Shortly after 1pm, with the preamble rewritten,Thomas Mulcair arrived in the shadowy backstage area to meet the press. After a few introductory words and a half dozen questions, Mr. Mulcair was presented with the interpretation of a woman from the national wire service.
“But Mr. Mulcair, what you’re saying is, essentially, is to win in the next election, there will be no Liberal party. To win, you’re going to take the space of progressive politics in this country. How realistic is that? I mean, they have never gone below 20%, even in their worst days, even without leader, with an interim leader.”
“I don’t think you’ve looked at the results from 2011 because they were, in fact, below that number.”
A point for Mr. Mulcair. He tried then to move on to the next questioner, but the reporter came back.
“But don’t you run the risk of just splitting the vote once again in the next election. I mean, you’re suggesting that Mr. Trudeau is just going to completely tank by the next election.”
“Those are your words, not mine.”
Another reporter jumped in. “But wouldn’t he have to? That’s a fair question.”

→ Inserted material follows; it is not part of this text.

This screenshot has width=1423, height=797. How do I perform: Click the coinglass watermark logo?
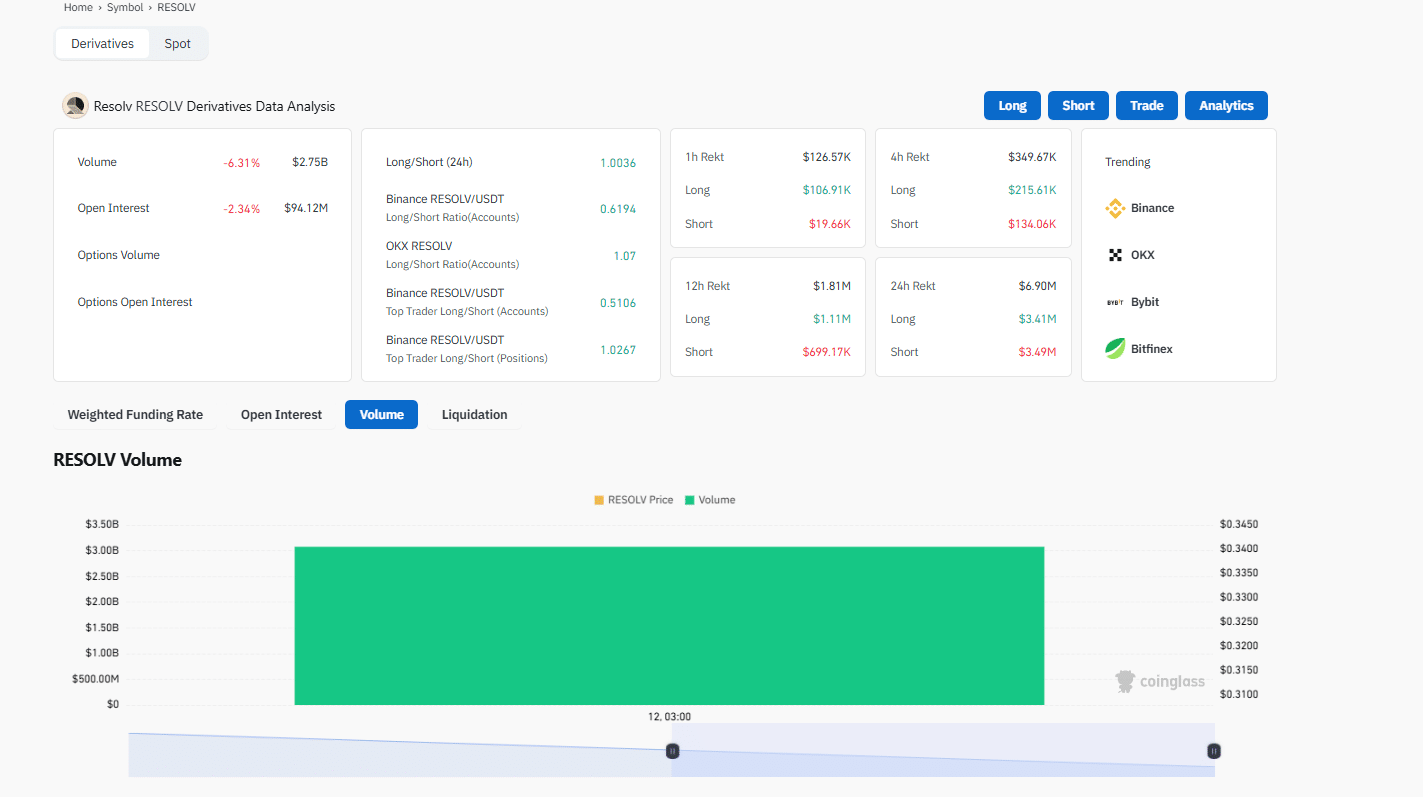(1160, 682)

“The NDP is going to form government in 2015,” Mr. Mulcair explained. “The way we’re going to do it is to reach out beyond our traditional base, talk to progressives across the country and make them realize that only one result is possible if you want to get rid of Stephen Harper. That the only party that can replace him is the NDP. Our policies, such as those discussed this weekend, connect with Canadians who share our goals, they share our visions. And that’s the purpose of all of this, is to make sure people understand that there is no other option in the next election. We’re going to run in all 338 ridings. And that’s the way we’re going to form government. We’re the only ones who have ever stood up to Stephen Harper. We’re the only ones who can replace him.”
Of course, they are not. Even if they could. Even if they might. But here they are—here the NDP is—apparently emboldened sufficiently to say so.